Data in this exercise:

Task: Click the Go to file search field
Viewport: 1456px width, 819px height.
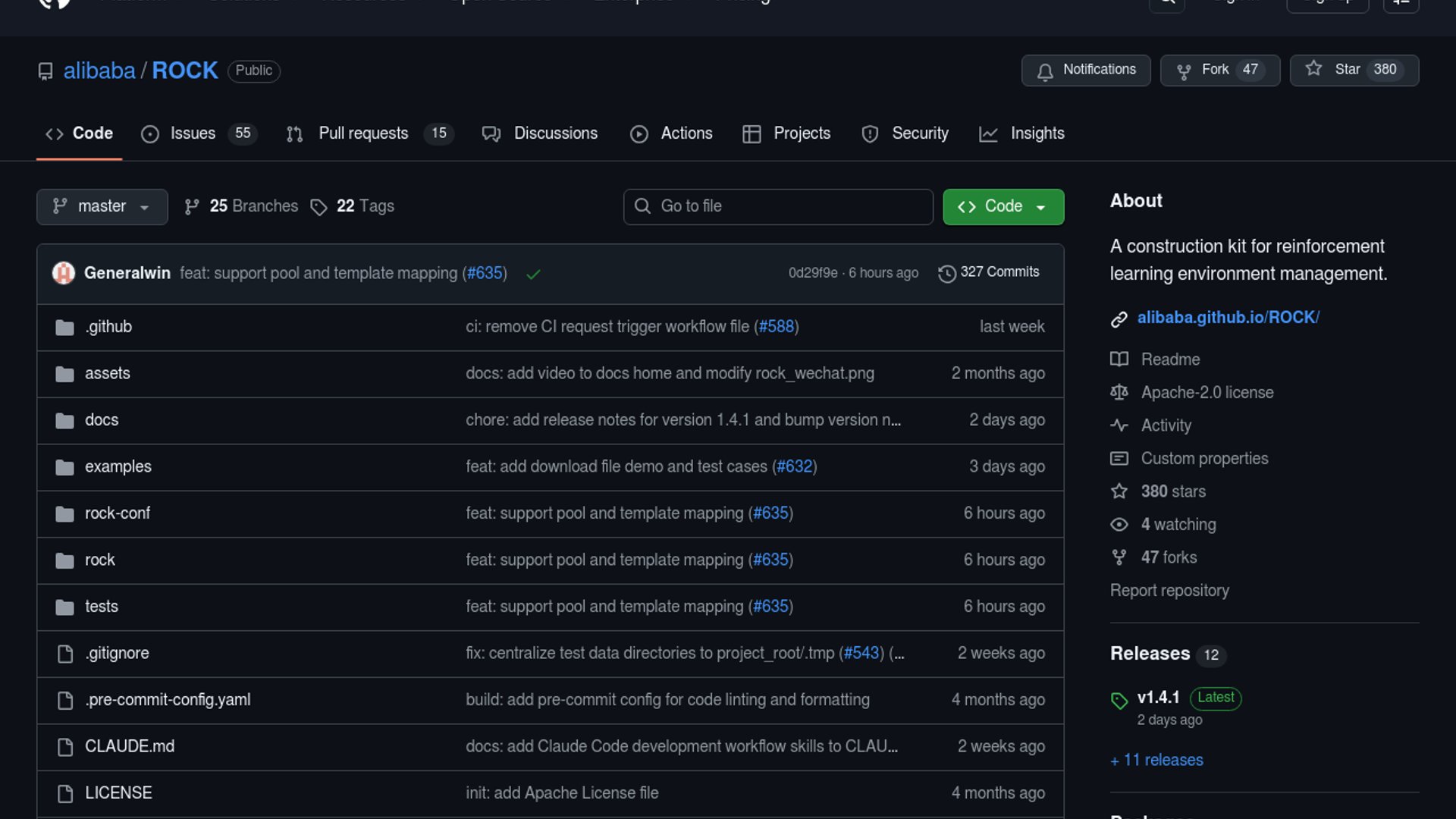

---

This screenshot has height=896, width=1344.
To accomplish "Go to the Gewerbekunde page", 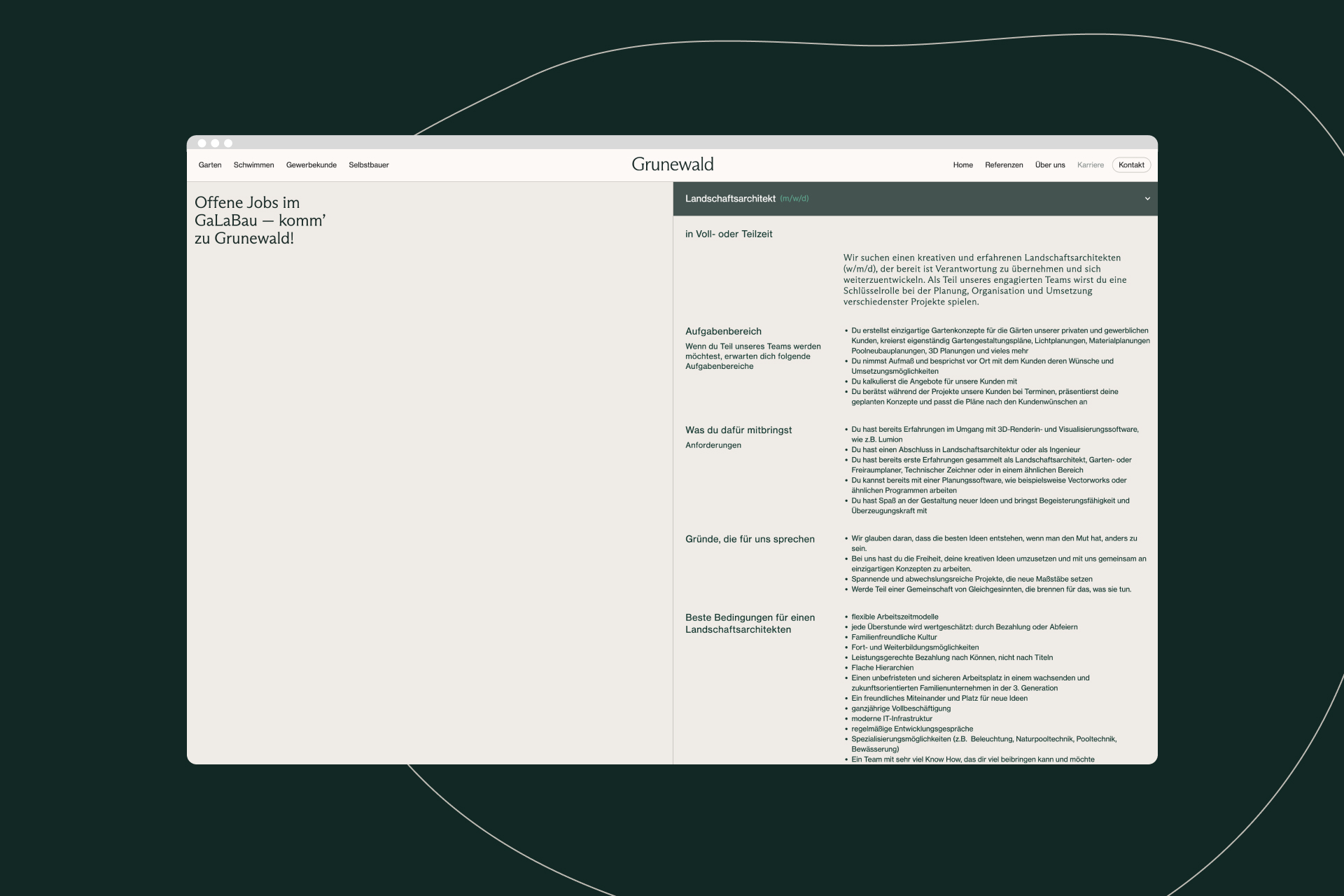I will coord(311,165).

...

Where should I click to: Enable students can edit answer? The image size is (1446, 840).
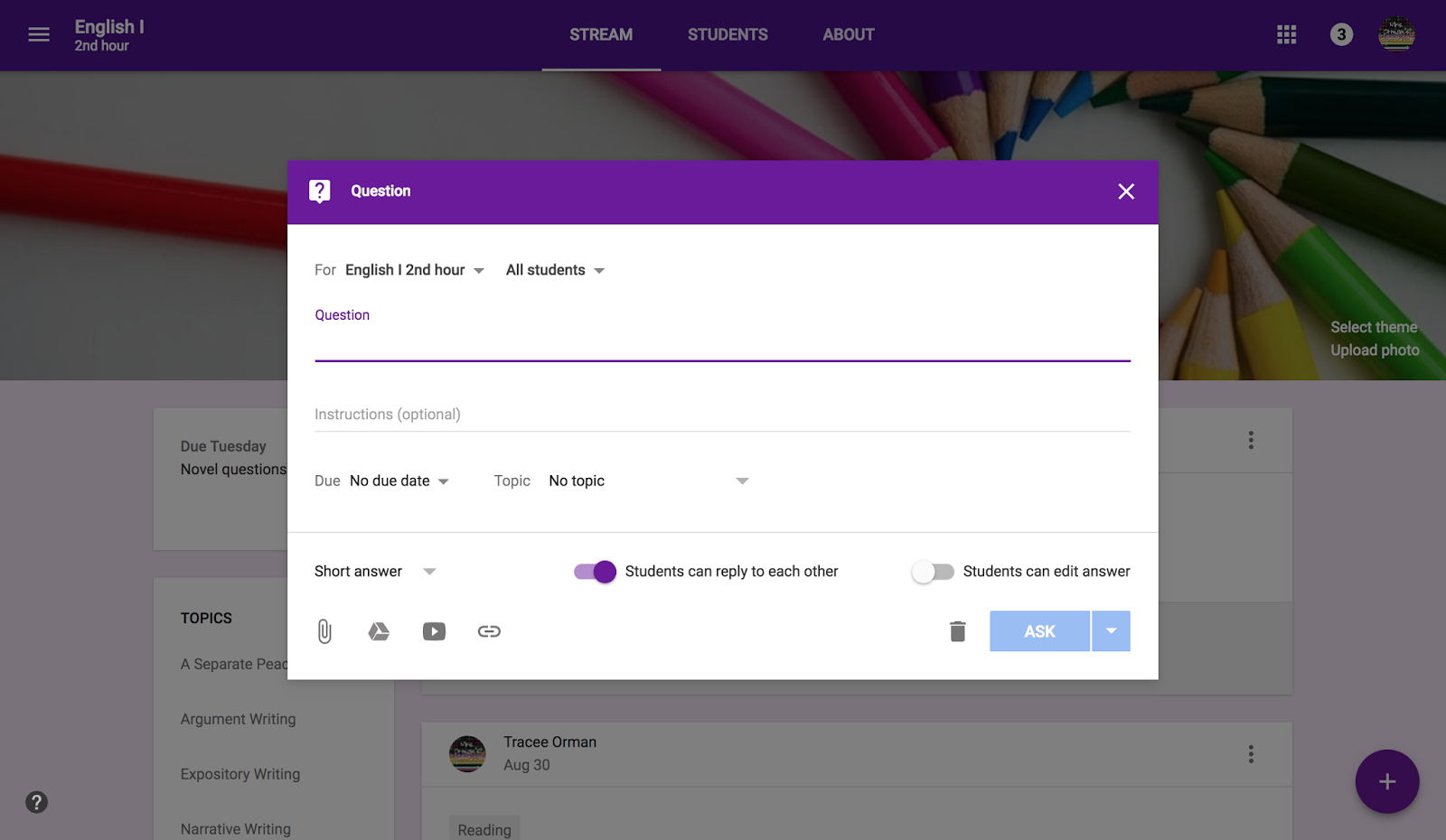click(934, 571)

What you need to do: Above are the records; print exactly the lines from the line with "Task: Click the Go to file search field" to the line with "Viewport: 1456px width, 819px height.", including both, and nothing else.

Completed task:
Task: Click the Go to file search field
Viewport: 1456px width, 819px height.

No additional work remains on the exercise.